▸ **WHAT YOU WILL DO**:
1. Rewrite the passage on enhancers and cell signaling from "Cell-cell signaling pathways" up to and including "response to signaling.", putting "transcription" wherever "gene expression" appears.
2. Pick up the abstract on enhancers and cell signaling after its final sentence and carry it forward.

▸ **PASSAGE**:
=== Begin Enclosure ===

Information, Enhancers, and Cell Signaling: a View from the Binding Site. Scott Barolo. University of Michigan Medical School, Ann Arbor, MI.

   Cell-cell signaling pathways such as Hedgehog, RTK/MAPK, Notch, BMP, and Wnt relay extracellular patterning information to transcription factors (TFs), which determine developmental cell fates by controlling gene expression. Signal-regulated TFs bind to specific DNA sequences within enhancers of pathway target genes. Enhancers then integrate these signaling inputs with other types of information to precisely control gene expression in response to signaling.

=== End Enclosure ===

▸ **RECORDS SUPPLIED**:
=== Begin Enclosure ===

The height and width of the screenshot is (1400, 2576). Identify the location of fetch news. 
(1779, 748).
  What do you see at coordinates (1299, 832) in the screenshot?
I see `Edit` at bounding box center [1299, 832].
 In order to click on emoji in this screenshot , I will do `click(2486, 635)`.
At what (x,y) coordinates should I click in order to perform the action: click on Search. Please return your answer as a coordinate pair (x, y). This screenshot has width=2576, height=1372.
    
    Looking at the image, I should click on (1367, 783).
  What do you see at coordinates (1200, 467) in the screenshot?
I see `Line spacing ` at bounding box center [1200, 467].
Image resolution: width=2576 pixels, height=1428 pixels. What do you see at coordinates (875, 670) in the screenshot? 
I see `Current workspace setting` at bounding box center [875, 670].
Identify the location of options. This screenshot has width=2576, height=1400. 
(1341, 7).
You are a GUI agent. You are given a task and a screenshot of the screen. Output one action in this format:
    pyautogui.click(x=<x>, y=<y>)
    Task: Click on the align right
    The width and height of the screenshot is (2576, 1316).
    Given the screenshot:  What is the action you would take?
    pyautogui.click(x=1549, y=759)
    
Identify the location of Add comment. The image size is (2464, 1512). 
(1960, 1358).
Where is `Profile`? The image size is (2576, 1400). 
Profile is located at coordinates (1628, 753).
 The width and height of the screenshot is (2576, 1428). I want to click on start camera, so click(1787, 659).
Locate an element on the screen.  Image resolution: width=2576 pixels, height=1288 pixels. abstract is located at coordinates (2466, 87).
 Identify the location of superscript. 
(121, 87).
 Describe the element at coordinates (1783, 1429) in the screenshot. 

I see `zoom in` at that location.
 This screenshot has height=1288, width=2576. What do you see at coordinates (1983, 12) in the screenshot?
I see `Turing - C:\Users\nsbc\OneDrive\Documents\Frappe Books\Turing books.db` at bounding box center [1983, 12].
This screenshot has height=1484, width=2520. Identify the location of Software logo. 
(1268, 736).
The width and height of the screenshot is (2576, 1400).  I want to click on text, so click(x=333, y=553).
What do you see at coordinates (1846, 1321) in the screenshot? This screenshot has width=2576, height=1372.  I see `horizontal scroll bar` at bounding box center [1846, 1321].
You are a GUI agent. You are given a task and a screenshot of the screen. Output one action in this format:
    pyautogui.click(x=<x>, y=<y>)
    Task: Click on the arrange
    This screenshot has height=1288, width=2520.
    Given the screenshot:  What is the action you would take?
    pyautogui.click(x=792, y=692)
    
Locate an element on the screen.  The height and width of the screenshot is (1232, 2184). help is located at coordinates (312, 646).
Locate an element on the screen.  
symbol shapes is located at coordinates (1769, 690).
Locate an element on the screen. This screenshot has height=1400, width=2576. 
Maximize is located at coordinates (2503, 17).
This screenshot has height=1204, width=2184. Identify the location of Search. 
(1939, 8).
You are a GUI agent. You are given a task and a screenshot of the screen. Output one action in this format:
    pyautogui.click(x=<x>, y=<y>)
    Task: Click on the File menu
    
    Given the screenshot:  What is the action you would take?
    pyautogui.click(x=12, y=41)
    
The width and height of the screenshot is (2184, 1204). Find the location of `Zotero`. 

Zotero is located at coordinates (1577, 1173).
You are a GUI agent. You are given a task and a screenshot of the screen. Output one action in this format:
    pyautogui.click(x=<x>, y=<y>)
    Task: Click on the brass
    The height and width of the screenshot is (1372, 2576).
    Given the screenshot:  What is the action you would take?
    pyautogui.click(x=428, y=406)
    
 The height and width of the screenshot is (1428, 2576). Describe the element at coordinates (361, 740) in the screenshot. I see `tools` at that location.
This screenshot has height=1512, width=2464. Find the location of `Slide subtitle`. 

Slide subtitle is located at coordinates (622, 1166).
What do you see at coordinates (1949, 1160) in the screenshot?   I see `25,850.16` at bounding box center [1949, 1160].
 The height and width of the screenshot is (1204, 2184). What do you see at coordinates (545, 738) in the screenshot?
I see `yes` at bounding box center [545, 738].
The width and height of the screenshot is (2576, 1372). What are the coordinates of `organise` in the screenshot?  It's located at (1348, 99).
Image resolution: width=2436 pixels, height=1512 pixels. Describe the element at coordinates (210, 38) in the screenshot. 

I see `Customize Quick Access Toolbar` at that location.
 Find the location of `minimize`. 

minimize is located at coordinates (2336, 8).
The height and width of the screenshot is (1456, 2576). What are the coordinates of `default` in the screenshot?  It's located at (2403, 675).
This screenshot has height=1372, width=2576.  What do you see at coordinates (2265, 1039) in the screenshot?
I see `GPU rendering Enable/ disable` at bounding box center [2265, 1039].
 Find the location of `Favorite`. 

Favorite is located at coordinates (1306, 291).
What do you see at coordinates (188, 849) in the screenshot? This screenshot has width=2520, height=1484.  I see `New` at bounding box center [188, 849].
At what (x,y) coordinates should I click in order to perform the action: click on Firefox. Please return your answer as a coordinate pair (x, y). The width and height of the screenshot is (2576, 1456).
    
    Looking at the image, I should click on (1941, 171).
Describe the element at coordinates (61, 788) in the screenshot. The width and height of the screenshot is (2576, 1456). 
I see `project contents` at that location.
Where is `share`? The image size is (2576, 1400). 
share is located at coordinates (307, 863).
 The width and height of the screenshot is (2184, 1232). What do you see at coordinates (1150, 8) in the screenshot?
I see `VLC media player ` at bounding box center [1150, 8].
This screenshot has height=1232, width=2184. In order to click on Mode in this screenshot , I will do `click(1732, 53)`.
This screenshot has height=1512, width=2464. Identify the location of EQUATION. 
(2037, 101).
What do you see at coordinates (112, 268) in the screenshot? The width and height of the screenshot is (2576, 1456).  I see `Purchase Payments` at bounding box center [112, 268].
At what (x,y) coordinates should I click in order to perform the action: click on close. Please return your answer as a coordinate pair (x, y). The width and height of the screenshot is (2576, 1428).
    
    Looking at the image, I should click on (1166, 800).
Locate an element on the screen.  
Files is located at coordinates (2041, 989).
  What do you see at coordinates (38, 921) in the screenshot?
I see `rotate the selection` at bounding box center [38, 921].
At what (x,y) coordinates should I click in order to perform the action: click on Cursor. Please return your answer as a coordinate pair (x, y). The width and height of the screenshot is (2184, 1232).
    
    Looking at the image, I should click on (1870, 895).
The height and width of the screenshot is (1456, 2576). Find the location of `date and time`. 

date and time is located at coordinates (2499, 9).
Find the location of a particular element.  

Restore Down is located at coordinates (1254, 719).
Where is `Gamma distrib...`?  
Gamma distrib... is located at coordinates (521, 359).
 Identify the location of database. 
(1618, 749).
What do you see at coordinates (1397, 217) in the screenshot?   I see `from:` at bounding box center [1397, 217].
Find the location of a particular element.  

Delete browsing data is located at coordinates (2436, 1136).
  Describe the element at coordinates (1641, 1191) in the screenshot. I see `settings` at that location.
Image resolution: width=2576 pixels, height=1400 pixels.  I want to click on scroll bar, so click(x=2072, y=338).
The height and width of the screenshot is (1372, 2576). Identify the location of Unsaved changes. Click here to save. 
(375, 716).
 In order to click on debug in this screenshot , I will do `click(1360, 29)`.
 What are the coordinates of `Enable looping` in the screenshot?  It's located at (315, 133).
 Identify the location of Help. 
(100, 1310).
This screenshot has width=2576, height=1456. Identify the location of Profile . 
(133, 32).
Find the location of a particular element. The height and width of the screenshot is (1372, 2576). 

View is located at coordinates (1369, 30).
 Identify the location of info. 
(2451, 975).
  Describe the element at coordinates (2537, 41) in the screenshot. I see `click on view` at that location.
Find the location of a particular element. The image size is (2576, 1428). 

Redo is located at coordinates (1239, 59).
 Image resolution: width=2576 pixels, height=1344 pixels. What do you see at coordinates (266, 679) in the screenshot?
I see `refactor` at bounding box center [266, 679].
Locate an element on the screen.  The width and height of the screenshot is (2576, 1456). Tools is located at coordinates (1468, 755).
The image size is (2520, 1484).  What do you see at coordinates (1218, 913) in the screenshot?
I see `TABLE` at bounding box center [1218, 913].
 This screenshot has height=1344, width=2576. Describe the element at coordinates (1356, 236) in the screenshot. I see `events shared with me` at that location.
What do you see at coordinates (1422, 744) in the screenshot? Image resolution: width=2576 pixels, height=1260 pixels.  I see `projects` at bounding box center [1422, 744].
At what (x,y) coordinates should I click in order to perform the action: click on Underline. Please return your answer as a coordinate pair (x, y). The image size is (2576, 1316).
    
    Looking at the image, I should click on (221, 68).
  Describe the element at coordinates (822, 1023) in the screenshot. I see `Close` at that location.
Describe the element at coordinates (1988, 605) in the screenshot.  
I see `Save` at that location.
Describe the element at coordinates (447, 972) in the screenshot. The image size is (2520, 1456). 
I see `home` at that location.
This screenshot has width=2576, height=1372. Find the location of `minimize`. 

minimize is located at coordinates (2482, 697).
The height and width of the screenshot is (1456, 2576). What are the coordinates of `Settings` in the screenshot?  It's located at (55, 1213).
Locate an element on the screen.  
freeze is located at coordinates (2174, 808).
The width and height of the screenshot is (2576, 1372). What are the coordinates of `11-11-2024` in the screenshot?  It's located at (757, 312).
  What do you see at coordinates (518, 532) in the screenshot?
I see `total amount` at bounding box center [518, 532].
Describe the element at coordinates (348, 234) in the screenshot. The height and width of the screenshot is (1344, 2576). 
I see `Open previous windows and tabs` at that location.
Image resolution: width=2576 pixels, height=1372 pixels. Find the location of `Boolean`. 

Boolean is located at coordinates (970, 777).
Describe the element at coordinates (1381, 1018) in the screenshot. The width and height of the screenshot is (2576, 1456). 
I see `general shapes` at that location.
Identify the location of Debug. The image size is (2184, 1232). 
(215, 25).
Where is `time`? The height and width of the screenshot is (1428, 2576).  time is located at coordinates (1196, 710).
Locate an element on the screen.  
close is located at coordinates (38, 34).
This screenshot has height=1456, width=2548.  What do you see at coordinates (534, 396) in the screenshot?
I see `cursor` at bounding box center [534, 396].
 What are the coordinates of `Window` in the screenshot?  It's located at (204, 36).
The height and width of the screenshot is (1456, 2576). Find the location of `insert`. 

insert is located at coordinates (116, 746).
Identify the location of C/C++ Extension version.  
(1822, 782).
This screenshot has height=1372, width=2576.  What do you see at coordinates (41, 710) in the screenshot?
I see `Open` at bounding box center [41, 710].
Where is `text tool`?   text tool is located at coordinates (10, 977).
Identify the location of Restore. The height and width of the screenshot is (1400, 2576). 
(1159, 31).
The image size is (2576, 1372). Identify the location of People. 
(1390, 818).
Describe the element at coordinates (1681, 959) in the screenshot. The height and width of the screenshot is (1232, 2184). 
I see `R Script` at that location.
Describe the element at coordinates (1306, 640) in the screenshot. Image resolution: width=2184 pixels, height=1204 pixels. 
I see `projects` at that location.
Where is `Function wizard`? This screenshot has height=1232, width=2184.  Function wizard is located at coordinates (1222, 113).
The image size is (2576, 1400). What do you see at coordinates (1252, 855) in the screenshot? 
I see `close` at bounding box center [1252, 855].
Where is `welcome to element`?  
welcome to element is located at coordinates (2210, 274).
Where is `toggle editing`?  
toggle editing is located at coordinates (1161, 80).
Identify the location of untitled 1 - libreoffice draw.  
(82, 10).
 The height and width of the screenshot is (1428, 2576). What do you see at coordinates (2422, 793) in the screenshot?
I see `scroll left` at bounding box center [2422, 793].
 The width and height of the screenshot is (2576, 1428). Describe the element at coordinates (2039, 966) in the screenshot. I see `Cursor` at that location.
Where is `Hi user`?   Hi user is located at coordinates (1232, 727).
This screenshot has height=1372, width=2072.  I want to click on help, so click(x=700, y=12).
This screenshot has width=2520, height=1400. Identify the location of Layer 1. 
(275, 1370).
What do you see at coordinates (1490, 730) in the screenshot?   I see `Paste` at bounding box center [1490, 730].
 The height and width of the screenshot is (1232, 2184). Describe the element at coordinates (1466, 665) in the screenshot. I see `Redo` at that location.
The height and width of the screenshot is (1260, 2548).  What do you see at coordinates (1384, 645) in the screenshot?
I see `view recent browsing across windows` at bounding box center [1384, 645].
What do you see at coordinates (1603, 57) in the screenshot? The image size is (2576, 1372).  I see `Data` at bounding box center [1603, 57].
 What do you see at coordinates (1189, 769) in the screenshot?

=== End Enclosure ===

▸ **RESPONSE LIST**:
1.
Cell-cell signaling pathways such as Hedgehog, RTK/MAPK, Notch, BMP, and Wnt relay extracellular patterning information to transcription factors (TFs), which determine developmental cell fates by controlling transcription. Signal-regulated TFs bind to specific DNA sequences within enhancers of pathway target genes. Enhancers then integrate these signaling inputs with other types of information to precisely control transcription in response to signaling.

2.
   Our lab tries to understand the cell's responses to these signals by dissecting and decoding the cis-regulatory DNA of signal-regulated enhancers. Because these pathways are extremely pleiotropic that is, they are active in many different cell and tissue types during development and adult life we are particularly interested in how cis-regulatory DNA sequences are able to interpret these "generic" signals in a context-specific manner. Simple combinatorial logic is part of the answer to this question, but upon close examination, it's clear that this is far from the whole story. In this talk, several questions will be addressed (but probably not answered):

   1. Where is the complexity in animal genomes? (Hint: it's not in the number of genes or transcripts.)
   2. What is the information content of a single TF binding site? Of a pair of sites? Of an enhancer?
   3. Do different types of TFs carry different amounts, or distinct types, of patterning information?
   4. Do enhancers really "integrate" patterning information from multiple TFs, and if so, how does this computation physically occur?